Dengan gaya khasnya, Illiza selalu tampil dengan santun di setiap pidato-pidato kewalikotaannya. Kita mengapresiasi beliau sering mengambil ayat-ayat Allah dan ucapan Rasul dalam setiap isi pidatonya. Sebagai wujud kecintaan pada kota Madani ini sudah sewajarnya Illiza menghadirkan nuansa ‘Khutbah’ bagi dirinya, bawahannya agar tahu diri akan sebuah kepentingan bagi rakyat pimpinannya. Jujur, saya menyukai ciri khasnya beliau ini.

Bagi saya yang sedang mencoba menjadi orang yang menjaga kesehatan, minimal untuk diri sendiri tertarik dengan tatanan masyarakat yang Madani jiwa dan raga pula. Sehat menjadi hal utama dalam menjalankan aktivitas sehari-hari, apakah bekerja atau pula beribadah. Muslim yang baik adalah yang baik pula menjaga kesehatan dirinya dan kesehatan lingkungannya.

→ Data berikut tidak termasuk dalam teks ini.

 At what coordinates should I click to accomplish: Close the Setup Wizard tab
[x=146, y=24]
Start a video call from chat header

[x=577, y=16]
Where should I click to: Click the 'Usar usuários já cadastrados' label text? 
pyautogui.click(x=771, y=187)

Baru-baru ini di balai kota Banda Aceh ada diselenggarakan diskusi bahaya merokok. Dalam diskusi itu memberikan informasi bahwa kaum-kaum perokok sudah layak meninggalkan kebiasaan buruknya itu. Menjadi perokok aktif malah sangat merugikan perokok pasif. Anak-anak, ibu-ibu hamil adalah target yang sangat berbahaya dari asap rokok tersebut. Illiza juga ikut terlibat dalam diskusi bahaya rokok tersebut. Saya mengapresiasi upaya dari teman-teman yang sadar akan pentingnya menciptakan masyarakat Madani tanpa rokok.

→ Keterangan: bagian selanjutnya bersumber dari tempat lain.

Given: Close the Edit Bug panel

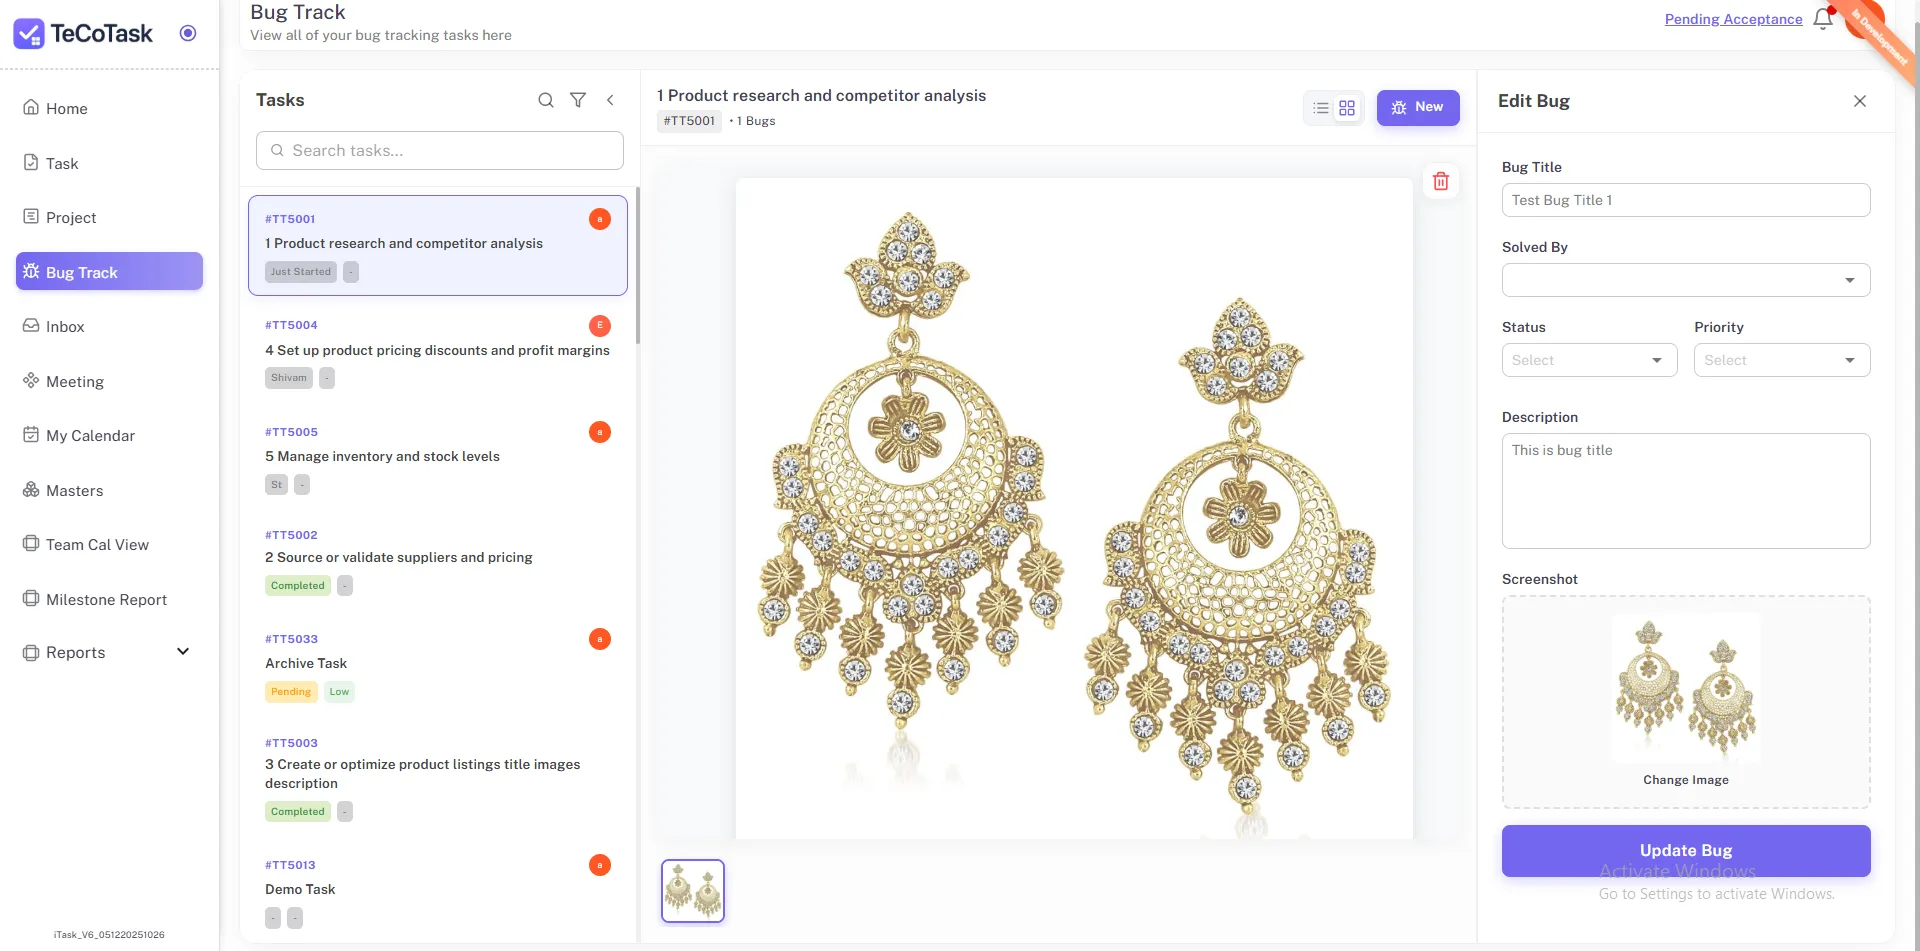Looking at the screenshot, I should click(1860, 101).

Namun, apakah sejalan ucapan Illiza pada diskusi tersebut dengan begitu banyak iklan baliho-baliho rokok di sepanjang jalan kota Madani ini? Baik dalam bentuk baliho kecil maupun besar, sama-sama dikemas seolah-olah rokok itu tidak salah untuk dihisap. Ini menjadi pertanyaan bagi saya yang pasif merokok, apakah ini wujud baru membentuk karakter Madani cinta rokok sejak dini? Atau apa yang sering diucapkan Illiza pada setiap isi pidatonya mencerminkan perbuatannya? Atau saya saja yang terlampau melebih-lebihkan prinsip yang dipegang oleh beliau. Bisa jadi ini kesilapan sesaat dari beliau, maka kita-kita yang berada di pinggiran kota hanya mampu mengingatkan di dunia maya.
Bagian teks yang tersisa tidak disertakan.